Ruslein—Russ as everyone called him—was a town selectman, which is why he had taken Fletcher aside, ushering him towards the water line, which, in this setting, he viewed as office-like. This was very tricky official business. He had to let Fletcher know that he was haunting his own house, never mind that he was not dead yet.
“So. I’ve given it to you straight,” he concluded, after he had blurted out the nature of the situation. “Straighter than a weather vane.” He thought this metaphor, which he had worked on, would be an efficacious capper, and you needed a rock solid capper for something like this.
“I really don’t want any trouble here,” Fletcher countered. “I’m sure it’s just a shadow.”
“If it were just a shadow, we wouldn’t be having this conversation. Believe me, it’s not one I’ve been looking forward to having with you. It’s not like I get up and say to myself, ‘Well, Fletcher barely interacts with anyone for a while now, you might say he’s given up on life and barely alive, so if he does manage to put in an appearance at the beach on Saturday, I’ll sidle up to him and tell him that his own ghost is floating around his own house, and won’t that be a fun conversation?’ Hell no, man. I know you’ve been navigating a rough patch.” He looked towards the incoming breakers and spat. “But this is not a tenable situation. It’s not like it has to be fixed right away. It’s not like ghost-you has attacked anyone. No popping out of bushes and raping women”
“Why would any version of me rape women?”
“I’m not saying you would, strictly speaking. But this is a wraith we’re talking about.”
“You don’t know it’s a wraith. A wraith is malevolent.” It felt weird to be defending this ghost version of himself. “Technically, if I’m alive and I have a ghost, I’m still me and the ghost is called a fetch.”
“Well, you are named Fletcher. It’s close. People with your name might be more inclined to have this sort of thing happen.”
“That’s not my point.”
Bloody good, right? Remember: they don't want you to see that. They want you to see this. (Which you won't, of course, if you are a normal person out in the world, because the intended demographic here are the residents of this sick house of a hermetically-sealed world, the subculture that is large parts of publishing.) Gar-bage. It's not even garbage. I've insulted garbage. My bad, garbage. Garbage is at least honest.
In conversation with Kimball the other day on Downtown, he mentioned bad Elvis soundtrack albums. They weren't as bad as people thought. I think a lot of people who haven't heard them call them bad. For instance, this is from Pot Luck, and it's one of Elvis's better performances, and I'm including the Sun sides, the early RCA sessions, the '68 Comeback, the 1969 Memphis sessions.

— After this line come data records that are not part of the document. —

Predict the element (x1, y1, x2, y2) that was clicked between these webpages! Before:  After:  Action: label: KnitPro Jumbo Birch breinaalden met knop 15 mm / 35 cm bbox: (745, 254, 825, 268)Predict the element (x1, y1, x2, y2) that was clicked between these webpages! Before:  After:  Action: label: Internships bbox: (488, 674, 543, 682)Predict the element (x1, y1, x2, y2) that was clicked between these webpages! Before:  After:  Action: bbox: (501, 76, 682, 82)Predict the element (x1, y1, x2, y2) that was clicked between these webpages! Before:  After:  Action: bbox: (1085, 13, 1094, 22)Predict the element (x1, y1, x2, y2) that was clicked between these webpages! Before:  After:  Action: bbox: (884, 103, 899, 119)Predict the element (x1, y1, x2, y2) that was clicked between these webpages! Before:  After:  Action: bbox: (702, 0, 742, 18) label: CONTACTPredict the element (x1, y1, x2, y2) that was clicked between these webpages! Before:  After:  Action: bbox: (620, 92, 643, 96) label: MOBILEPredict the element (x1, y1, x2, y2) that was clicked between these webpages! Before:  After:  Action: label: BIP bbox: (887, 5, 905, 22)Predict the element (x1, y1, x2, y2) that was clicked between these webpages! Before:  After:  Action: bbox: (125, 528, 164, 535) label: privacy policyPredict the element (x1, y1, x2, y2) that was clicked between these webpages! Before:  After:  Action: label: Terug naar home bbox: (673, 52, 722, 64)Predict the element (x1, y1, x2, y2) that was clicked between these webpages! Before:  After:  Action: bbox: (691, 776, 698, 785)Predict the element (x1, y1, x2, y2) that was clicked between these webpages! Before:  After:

The band smokes. Listen to how the drums and the piano--don't forget, it's a percussion instrument--intertwine themselves. And also Scotty Moore's stinging, distortion-laced licks. And, of course, the song's theme, you might say, meshes with some of what I said above. No singer, ever, would phrase the start of the titular line like Elvis does. Listen to how he uses--by creating--a caesura to set up his vocal line. No other singer would wait like that. He risks missing the line altogether. But he knows exactly what he is doing.
Between this and that, are you not now pumped?